Do you have a process for how the time is actually spent together when you do get together in person? It's evolved over time. Our current iteration, we usually arrive on a Sunday. And then Monday and Tuesday, we have typically full days of presentations from different so the teams can look at what they're doing and what they want to accomplish in the upcoming year as at a high level or in the upcoming time period whatever BS before meeting twice a year

And then we usually do a full day off where we go out and we do something as a team together, whether that's we went up to Massachusetts, we toured MIT, we went to a baseball game in the evening when we were in Rome. We basically break up because after two days. of hardworking and discussions, people need a break. And then what we're doing now is the last two days, so Thursday and Friday, we're typically doing sort of

team breakouts or other things that aren't directly related to a particular team. So cross teamwork. If a team wants to focus on something specific, we might focus on that. So it's just an opportunity to do other types of things. We've done lean coffee style.

presentations where we'll just talk about something for five minutes and then thumbs up the thumbs down if we want to continue on it and change and people can bring team members can bring topics they want to talk about we will just spend those last day and a half really because friday we usually try to wrap things up just kind of interjecting time together where we're working, but it's not around specific things. like that we pre-plan. We let it free flow a little bit there.

And then we usually wrap it up and head out Saturday. Yeah, that's nice. So full week with sort of the front half being pre-planned discussions and presentations. a day off almost as a cool down period and then the back half is a little bit more flexible based on the needs of the group and the time period. I like that. We're also thinking about this a bit. We did an in-person in February that was very different than any one that we had done before, and it was what

I think folks universally felt like was our best one yet. As we come to the close of our time together, Anthony, I have a couple of shorter questions that we could get into. How do you feel about big tech's big return to office push? I think it's a mistake. One of the common refrains is, oh, if people are at home, they're not working. I'm sorry, but I have evidence from a team of 25 that proves that wrong, flat out.

They're going to do that at home or in the office, maybe in different ways, but it's not because they're bad. It's because they're not engaged in what your company is doing and what their role is in that company. So the problem lies with the organization, not with the individual. I've seen this across the board. People want to succeed. They want to be part of something that matters to them. They don't want to do something because they're forced to do it.

So the return to office is just an excuse to think that you have control. You have no control. Businesses that bring everybody in office, you have no control over what they're doing. Sorry. That's what it comes down. That's my take on it. So I think it's complete BS. I can dig it. Well with that, I just want to say thank you, Anthony, for the time. I appreciate you being generous with your time and perspective. If folks want to learn more about you or your work, where should they go?

You can find me on LinkedIn. I'm Anthony Eden there. You can also reach me at my Deansimple address, anthony.edan.deansimple.com. One thing I would like to say is I am very anti-spam. You have an opening discussion, say, hey, I want to pitch on something. You're probably going to go to spam. at least have an unsubscribe link at the bottom that I can click that might save you. but I'm really not a fan of unsolicited email.

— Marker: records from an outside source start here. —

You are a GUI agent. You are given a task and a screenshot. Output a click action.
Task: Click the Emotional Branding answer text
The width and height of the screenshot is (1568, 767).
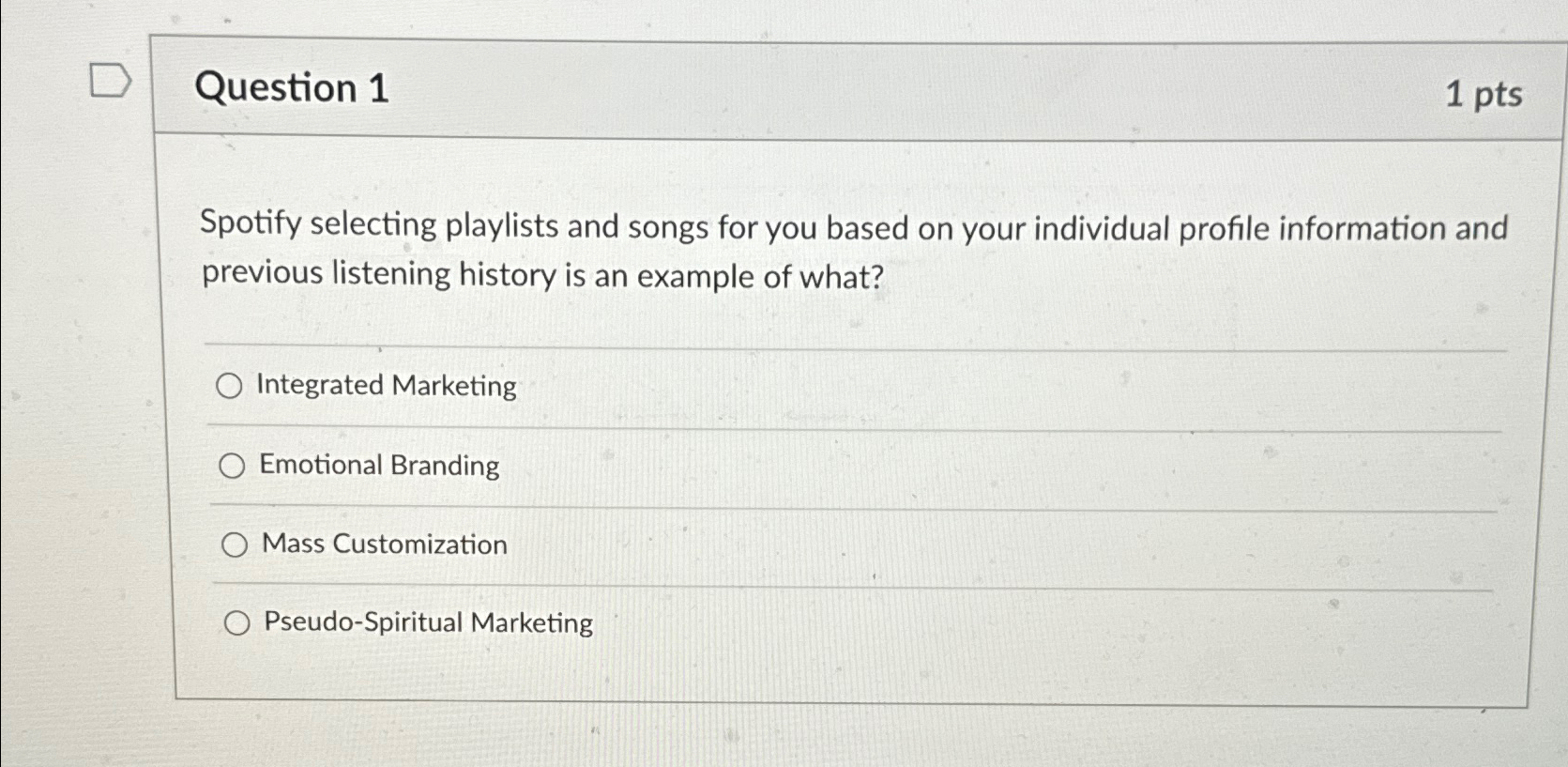(378, 466)
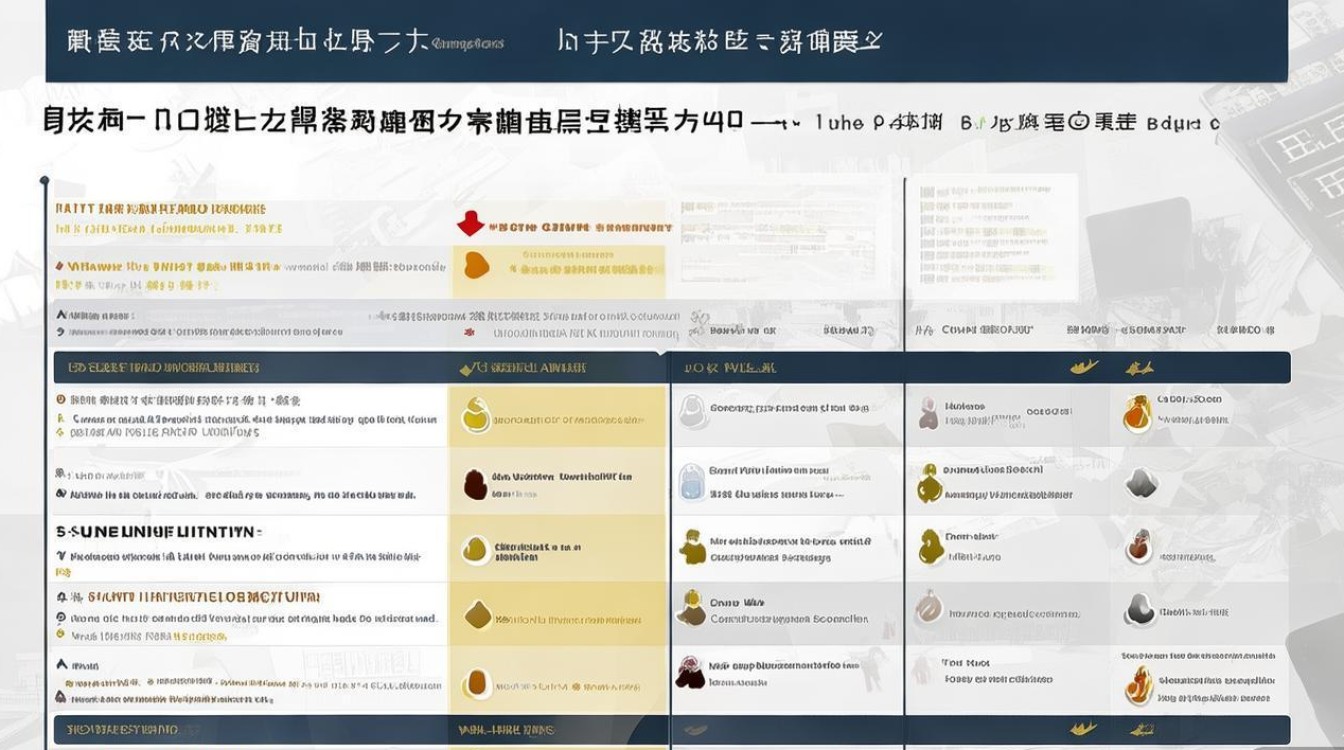
Task: Select the yellow flask icon in the first yellow row
Action: click(x=476, y=415)
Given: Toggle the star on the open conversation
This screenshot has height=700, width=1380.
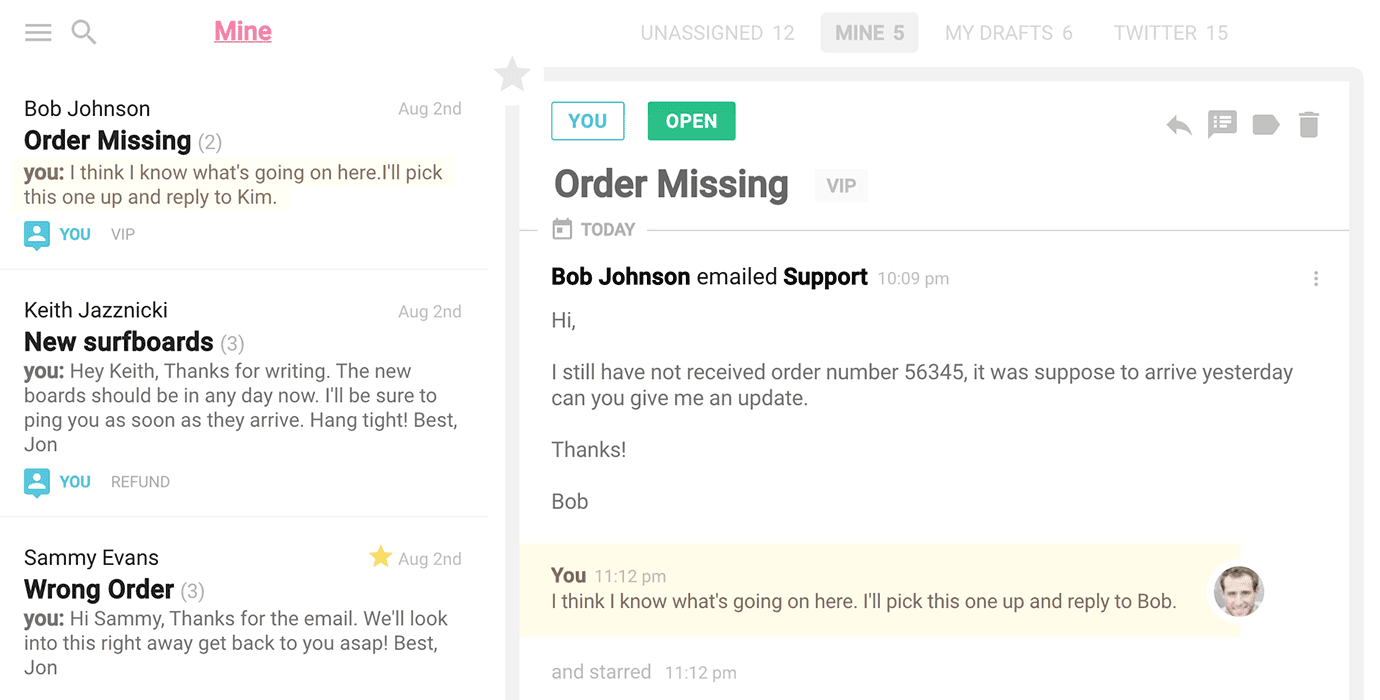Looking at the screenshot, I should [x=512, y=74].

So please don't start that way. Come see me in person. I go out all over the place. I'll be in New Orleans next week at MicroConf. I'm going to probably be up at RailsConf later this year. Come talk to me as a human first. Don't invade my inbox with your pitch. That's all I have. this thing. I love it. More hot takes. I'll take it. Well, Anthony, thank you again for the time. It's great chatting with you. Hope you have a great rest of your day. Thanks, Jack. Thank you for having me on.